减少键值对到密钥列表对与Apache星火 [英] Reduce a key-value pair into a key-list pair with Apache Spark
问题描述
我写一个应用程序的Spark,并希望一组键 - 值对(K,V1),(K,V2),...,(K,VN)合并为一个重点,对多值(K结合起来, [V1,V2,...,VN])。我觉得我应该能够风味的东西要做到这一点使用ReduceByKey功能:
I am writing a Spark application and want to combine a set of Key-Value pairs (K, V1), (K, V2), ..., (K, Vn) into one Key-Multivalue pair (K, [V1, V2, ..., Vn]). I feel like I should be able to do this using the ReduceByKey function with something of the flavor:
My_KMV = My_KV.reduce(拉姆达A,B:a.append([B]))
这是我得到这个时候出现的错误是:
The error that I get when this occurs is:
NoneType'的对象有没有attribue'追加'。
'NoneType' object has no attribue 'append'.

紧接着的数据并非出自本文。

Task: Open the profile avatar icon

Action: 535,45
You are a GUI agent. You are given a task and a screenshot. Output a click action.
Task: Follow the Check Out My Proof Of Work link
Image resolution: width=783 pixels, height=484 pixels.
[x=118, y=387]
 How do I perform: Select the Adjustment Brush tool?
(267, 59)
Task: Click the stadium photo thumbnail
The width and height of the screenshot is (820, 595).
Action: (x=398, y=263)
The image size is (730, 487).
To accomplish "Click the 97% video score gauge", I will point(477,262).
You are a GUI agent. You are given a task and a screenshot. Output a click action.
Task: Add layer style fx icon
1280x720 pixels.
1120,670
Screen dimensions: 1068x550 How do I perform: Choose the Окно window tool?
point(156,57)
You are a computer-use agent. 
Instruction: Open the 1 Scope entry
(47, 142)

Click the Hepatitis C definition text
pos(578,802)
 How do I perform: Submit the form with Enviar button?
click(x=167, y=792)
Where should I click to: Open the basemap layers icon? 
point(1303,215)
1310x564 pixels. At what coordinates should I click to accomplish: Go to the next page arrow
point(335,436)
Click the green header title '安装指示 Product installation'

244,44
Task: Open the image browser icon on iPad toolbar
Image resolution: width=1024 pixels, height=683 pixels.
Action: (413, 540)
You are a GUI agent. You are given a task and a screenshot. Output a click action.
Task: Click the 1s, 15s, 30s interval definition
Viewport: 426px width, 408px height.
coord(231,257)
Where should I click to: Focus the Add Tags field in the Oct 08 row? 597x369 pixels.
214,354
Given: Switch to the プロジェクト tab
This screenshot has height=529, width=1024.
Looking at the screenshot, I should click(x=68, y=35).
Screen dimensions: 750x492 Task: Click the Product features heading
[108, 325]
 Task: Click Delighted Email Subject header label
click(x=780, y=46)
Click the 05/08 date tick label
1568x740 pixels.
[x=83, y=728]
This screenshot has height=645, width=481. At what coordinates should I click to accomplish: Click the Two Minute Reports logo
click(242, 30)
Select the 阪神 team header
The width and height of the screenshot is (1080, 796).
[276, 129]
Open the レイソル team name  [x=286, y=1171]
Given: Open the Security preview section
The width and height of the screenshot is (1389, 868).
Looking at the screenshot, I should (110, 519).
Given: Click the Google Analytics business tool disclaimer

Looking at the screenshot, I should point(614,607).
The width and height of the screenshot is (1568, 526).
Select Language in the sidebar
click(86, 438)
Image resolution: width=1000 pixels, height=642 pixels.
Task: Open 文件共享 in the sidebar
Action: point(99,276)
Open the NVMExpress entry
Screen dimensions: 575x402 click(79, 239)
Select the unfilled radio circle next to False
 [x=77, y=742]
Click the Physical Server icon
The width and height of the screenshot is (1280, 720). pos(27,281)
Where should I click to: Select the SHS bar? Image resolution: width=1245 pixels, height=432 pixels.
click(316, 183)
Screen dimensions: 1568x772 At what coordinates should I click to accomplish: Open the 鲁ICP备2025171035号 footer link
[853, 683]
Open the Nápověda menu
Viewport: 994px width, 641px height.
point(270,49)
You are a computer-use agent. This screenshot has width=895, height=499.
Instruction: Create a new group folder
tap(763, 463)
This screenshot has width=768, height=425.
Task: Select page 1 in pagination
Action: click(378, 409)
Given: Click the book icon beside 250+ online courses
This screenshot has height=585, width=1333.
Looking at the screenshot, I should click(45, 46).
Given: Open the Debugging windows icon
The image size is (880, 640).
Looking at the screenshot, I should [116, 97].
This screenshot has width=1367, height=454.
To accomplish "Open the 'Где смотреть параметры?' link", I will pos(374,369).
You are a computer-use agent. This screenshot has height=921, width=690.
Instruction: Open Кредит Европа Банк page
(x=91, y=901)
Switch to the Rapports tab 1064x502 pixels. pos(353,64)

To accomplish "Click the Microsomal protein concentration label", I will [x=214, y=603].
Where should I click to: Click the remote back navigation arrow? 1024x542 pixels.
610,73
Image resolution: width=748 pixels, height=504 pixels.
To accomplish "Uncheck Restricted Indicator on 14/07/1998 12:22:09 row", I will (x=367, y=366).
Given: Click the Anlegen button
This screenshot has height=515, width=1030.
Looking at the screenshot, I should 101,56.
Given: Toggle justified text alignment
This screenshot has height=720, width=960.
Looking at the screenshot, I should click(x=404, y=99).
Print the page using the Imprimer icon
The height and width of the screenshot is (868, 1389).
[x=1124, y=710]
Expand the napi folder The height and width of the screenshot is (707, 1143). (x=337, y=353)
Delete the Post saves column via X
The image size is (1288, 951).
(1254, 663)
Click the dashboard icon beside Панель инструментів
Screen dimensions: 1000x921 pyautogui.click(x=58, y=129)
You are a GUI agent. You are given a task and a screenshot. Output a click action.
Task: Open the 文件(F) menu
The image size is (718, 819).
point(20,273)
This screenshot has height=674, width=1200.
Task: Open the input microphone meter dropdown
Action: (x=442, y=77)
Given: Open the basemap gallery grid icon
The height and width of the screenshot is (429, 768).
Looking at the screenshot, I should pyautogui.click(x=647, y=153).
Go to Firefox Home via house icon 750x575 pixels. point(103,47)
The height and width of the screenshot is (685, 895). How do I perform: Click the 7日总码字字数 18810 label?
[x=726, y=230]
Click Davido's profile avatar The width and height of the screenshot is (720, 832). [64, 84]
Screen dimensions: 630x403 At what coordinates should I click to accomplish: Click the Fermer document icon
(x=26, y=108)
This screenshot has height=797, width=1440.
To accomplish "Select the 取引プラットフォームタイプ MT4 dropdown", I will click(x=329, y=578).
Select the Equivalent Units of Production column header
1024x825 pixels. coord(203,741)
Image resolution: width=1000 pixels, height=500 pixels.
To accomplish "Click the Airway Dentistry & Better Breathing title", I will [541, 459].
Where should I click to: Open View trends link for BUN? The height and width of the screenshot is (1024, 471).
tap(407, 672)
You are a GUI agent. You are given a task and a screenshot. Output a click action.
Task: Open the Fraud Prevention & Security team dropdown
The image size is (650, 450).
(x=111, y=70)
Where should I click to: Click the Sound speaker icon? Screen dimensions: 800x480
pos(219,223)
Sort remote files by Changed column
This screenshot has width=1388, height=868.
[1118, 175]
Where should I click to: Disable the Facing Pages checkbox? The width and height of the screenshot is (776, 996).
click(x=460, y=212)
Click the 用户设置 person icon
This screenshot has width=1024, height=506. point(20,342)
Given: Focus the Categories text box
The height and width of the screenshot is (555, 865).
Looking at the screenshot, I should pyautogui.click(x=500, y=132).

我的钥匙是整数和值V1,...,Vn的是元组。我的目标是建立一个单一的对与键和值(元组)的列表。
My keys are integers and values V1,...,Vn are tuples. My goal is to create a single pair with the key and a list of the values (tuples).
推荐答案
地图和ReduceByKey
输入类型和输出类型减少
必须是相同的,因此,如果您希望聚合的列表,你必须地图
输入到列表。之后,你的名单组合成一个列表。
Input type and output type of reduce
must be the same, therefore if you want to aggregate a list, you have to map
the input to lists. Afterwards you combine the lists into one list.
组合名单
您需要列表组合成一个列表的方法。癣菌提供了一些方法来组合列表的。
You'll need a method to combine lists into one list. Phyton provides some methods to combine lists.
追加
修改第一个列表,总是会返回无
。
append
modifies the first list and will always return None
.
x = [1, 2, 3]
x.append([4, 5])
# x is [1, 2, 3, [4, 5]]
延长
不相同,但解开列表:
x = [1, 2, 3]
x.extend([4, 5])
# x is [1, 2, 3, 4, 5]
这两种方法都返回无
,但你需要一个返回列表相结合的方法,因此仅仅的使用加号。
Both methods return None
, but you'll need a method that returns the combined list, therefore just use the plus sign.
x = [1, 2, 3] + [4, 5]
# x is [1, 2, 3, 4, 5]
星火
file = spark.textFile("hdfs://...")
counts = file.flatMap(lambda line: line.split(" ")) \
.map(lambda actor: (actor.split(",")[0], actor)) \
# transform each value into a list
.map(lambda nameTuple: (nameTuple[0], [ nameTuple[1] ])) \
# combine lists: ([1,2,3] + [4,5]) becomes [1,2,3,4,5]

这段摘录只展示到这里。